BLOOMINGTON, Ill. – The titles of the articles sound like they belong in the pages a lengthy government study or a high-gloss national magazine: School Vouchers: Does Increased Competition Benefit the Masses? A Study on Obesity and its Relationship to Socioeconomic Background and Current Earnings.

Yet these titles are in fact part of a unique publication, an economics journal produced and edited completely by undergraduate students at Illinois Wesleyan University, known as The Park Place Economist.

“It’s very rare to have an entire publication generated solely with the work of undergraduates,” said Robert Leekley, publication adviser and chair of the IWU Economics Department. “We’ve actually used it when we recruit faculty. It’s very impressive.”

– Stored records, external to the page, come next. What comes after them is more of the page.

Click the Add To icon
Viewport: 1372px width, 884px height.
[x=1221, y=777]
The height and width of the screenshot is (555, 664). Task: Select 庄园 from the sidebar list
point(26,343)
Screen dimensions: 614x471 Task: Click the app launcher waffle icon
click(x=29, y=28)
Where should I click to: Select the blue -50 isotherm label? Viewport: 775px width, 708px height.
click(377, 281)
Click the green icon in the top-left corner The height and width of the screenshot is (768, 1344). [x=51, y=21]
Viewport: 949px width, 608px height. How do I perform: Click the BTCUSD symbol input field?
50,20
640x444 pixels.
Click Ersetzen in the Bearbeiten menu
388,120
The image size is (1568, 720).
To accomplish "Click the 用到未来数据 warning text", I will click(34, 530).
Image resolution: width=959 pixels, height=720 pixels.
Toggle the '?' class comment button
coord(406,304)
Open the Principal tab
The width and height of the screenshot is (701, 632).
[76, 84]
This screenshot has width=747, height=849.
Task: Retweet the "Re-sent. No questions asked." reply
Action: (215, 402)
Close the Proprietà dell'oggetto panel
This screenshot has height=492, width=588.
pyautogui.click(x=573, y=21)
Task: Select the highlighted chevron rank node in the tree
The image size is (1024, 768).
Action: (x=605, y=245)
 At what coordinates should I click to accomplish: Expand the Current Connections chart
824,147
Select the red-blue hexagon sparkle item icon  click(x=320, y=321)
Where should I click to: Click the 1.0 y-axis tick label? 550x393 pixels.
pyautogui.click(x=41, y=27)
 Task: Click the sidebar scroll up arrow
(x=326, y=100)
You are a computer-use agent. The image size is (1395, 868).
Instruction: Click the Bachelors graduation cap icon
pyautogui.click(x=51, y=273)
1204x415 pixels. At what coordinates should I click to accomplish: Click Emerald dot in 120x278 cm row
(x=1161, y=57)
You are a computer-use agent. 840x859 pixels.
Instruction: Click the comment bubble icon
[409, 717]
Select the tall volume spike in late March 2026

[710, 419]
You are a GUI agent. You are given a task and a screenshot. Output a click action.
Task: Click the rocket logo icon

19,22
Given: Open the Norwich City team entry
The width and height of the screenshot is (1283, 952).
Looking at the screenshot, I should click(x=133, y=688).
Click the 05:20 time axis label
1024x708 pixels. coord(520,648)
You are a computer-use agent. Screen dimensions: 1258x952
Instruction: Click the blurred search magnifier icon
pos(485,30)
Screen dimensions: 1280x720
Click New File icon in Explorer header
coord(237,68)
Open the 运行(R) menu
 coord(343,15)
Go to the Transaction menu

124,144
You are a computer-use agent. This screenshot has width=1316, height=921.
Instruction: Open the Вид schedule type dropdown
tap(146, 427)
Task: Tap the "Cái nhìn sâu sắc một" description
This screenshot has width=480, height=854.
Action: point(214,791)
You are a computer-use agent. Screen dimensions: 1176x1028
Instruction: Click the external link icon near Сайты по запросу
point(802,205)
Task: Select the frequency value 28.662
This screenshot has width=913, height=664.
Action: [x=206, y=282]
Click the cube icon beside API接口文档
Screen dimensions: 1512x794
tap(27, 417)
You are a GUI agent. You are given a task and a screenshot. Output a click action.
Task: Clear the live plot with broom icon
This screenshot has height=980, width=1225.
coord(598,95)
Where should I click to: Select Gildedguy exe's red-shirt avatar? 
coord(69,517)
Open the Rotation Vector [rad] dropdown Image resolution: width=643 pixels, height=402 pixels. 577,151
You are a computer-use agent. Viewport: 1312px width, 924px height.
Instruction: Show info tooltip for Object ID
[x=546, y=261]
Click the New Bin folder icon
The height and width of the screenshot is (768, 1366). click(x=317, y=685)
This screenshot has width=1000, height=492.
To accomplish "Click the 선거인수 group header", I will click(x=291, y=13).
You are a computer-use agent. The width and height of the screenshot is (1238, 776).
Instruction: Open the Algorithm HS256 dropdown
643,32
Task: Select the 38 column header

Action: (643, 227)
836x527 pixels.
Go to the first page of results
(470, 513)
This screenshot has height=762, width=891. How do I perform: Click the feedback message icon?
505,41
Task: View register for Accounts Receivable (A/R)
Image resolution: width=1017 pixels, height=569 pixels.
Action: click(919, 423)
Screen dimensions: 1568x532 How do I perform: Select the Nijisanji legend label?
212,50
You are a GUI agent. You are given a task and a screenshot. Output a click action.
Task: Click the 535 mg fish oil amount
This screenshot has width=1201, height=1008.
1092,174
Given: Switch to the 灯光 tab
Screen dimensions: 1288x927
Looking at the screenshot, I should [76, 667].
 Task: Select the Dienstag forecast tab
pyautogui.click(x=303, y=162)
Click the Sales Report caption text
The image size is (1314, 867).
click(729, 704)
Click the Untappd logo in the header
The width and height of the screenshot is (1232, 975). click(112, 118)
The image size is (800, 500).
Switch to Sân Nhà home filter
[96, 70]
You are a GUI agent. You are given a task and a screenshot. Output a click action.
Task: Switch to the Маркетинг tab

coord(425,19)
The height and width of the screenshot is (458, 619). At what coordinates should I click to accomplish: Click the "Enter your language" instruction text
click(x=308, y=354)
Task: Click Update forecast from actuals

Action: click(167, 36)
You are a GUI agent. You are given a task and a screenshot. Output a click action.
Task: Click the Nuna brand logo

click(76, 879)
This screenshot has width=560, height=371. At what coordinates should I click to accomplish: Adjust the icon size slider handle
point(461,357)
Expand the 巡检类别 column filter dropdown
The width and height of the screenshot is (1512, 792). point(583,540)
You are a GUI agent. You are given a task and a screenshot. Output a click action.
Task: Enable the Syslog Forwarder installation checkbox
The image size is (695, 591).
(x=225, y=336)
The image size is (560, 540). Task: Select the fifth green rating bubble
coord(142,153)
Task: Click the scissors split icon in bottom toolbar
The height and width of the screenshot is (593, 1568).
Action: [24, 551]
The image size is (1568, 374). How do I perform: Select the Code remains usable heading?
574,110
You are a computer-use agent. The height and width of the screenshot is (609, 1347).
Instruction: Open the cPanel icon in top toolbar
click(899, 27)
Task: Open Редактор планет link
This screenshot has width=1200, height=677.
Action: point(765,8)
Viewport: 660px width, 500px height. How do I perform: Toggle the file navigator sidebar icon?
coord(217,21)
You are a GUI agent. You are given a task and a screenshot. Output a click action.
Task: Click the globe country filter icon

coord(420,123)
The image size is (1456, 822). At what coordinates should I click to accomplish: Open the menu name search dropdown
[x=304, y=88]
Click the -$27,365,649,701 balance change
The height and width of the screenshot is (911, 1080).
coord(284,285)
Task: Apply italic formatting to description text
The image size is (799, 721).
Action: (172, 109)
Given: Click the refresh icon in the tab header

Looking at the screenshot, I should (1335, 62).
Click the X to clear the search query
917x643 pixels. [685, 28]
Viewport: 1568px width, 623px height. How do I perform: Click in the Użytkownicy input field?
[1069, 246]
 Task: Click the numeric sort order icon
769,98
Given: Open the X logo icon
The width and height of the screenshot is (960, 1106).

Taking its name from the street that runs through Illinois Wesleyan’s campus, The Park Place Economist has been publishing for the last 15 years. Undergraduate students are responsible for gathering submissions, choosing articles, editing and proofreading and layout for the publication. The journal, published annually in print and online, acts a learning tool for the students.

“The look and feel of each year varies, depending upon the decisions of the students,” said Leekley. “But the experience students gain is the same. Working as a team and putting together the journal may be as important as anything they edit. The whole idea of the journal is to promote responsible writing, and hope the students learn the difference between what is good, and not so good research.”